Comparative research between modern cinema and classical culture has generally flowed along two distinct streams: the representation of classical antiquity in cinema on the one hand, and the operation in ancient media of gazes, desires and anxieties comparable to those analysed in film on the other. The former is concerned with how and why sword-and-sandal films position their audiences ideologically in relation to Greece and Rome (e.g. Joshel, Malamud, Solomon, Wyke), while the latter is concerned with ancient media (novels, poetry, frescoes) as ‘technologies of gender’, expressing gendered relations of power in terms of feminist psychoanalysis, patriarchy and the gaze (e.g. Clover, de Lauretis, Mulvey, Silverman, Studlar). Virgil's Cinematic Art falls in neither of these two streams, which is both a significant strength and a limitation. It is a strength in that it allows Freudenburg to read closely what the Aeneid is doing visually in selected passages, in parallel to how camera shots work in mainstream cinema. These close readings are often sensitive and brilliant, considering not just what is happening in the mind's eye of the reader, but how this is accomplished through what Virgil does with the poetic resources of Latin. At the same time, it is a limitation in that these close readings are left without a sustained argument about what the Aeneid's visual techniques or ‘gazes’ (the aggregate of these techniques) are doing in relation to their political or gendered context, their Augustan ‘ways of seeing’.

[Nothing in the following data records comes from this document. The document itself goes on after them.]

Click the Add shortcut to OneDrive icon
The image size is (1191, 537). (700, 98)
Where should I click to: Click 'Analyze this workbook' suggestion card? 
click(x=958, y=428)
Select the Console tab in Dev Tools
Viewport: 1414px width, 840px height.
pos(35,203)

The volume opens with an introduction to how ancient epic can be compared to modern cinema, as both engage the listener, reader or viewer in the interactive creation of a co-imagined world parallel to the ‘real’. A key concept is ‘suture’, the process of ‘stitching’ the viewer into the film's parallel world through camera shots that prompt the mind's recreation of a three-dimensional world from the necessarily two-dimensional images on screen. The viewer or reader is not passive, but rather an active participant ‘in suturing the field and imagining the whole from the carefully arranged (visually manipulative) parts that they are given to see’ (6). Suture thus establishes visual coherence, which in turn supports narrative coherence for film and ancient epic, of which the Aeneid is an example. This discussion of suture does not engage directly with the work of Christian Metz and leaves unexplored the desire (or conflicting desires) of the viewer with respect to visual and narrative coherence in the imagined world. There is thus no discussion of rupture or discontinuity in film, or the poetics of visual/narrative discontinuity in the Aeneid as a post-Hellenistic work. Hence F. establishes what is, for film theory and Latin poetry, a highly conservative orientation, aesthetically and ideologically: ‘Throughout this book, it is my contention that the drive for visual coherence is just as urgent in the readers/listeners (interpellated as viewers) of ancient epic as it is in the spectators of modern narrative films’ (11).
Perhaps inevitably, and certainly in a good way, F.'s close readings of visual and poetic technique in the Aeneid are richer and more nuanced than this interpretive groundwork. Through chapters on the Latin background to Virgil's approach to visual storytelling (focused on Lucretius and Catullus), the ecphrasis of Juno's temple and the ‘camera's’ treatment of Dido's entrance in book 1, the dense imagery of Dido's feast and descent into fiery passion at the end of that book, and Camilla's encounter with Chloreus in book 11, F. unpacks Virgil's ‘cinematic art’, again with ‘cinematic’ understood to mean how the Aeneid's manipulation of vision operates in similar ways to camera shots in film. Paired with close attention to the Latin, this produces some brilliant results. Of the simile comparing a swallow's flight to the ramble of Juturna and Turnus in his chariot in Aeneid 12.471-480, F. observes (24), ‘Virgil's swallow-tracking hyperbaton [is] a miniature version of what we do when we process the visual workings of a narrative film. We pick up on pieces of information and make our way forward, scanning for further bits of information that we can use to fill gaps in our knowledge and make sense of the whole’ (25). A similarly illuminating analysis in ch. 4 tracks Dido's transformation from captivating visual object to desiring (and doomed) subject through a series of visual artworks from late antiquity through the eighteenth century. As a final example in ch. 5, F. charts how Camilla's eyes follow Chloreus across the battlefield in mesmerised pursuit, as our eyes do across a text which, with Latin's compressed vocabulary and interlocked structure, is prone to ambiguity — intentional, ornate and seductive.
At this point, the implications of F.'s close readings begin to exceed the interpretive scaffold meant to contain them. These implications are an invitation to revisit the discontinuous, the unsettled and the queer in contemporary film theory, and in the very structure of Virgil's Latin. As Derek Malcolm observed (The Guardian, 25 May 2000), ‘Sternberg once said that he would not mind showing his films upside down because their justification was not the story, the screenplay or the acting but “the phenomenon of visual style”. You could say that he wrote with the camera - and he often achieved poetry.’ There is a tension in Virgil's visually charged words beyond narrative coherence, but not beyond the poetic, or the political. It may not go there, but Virgil's Cinematic Art points to the ability of feminist and queer film theory to explore this tension.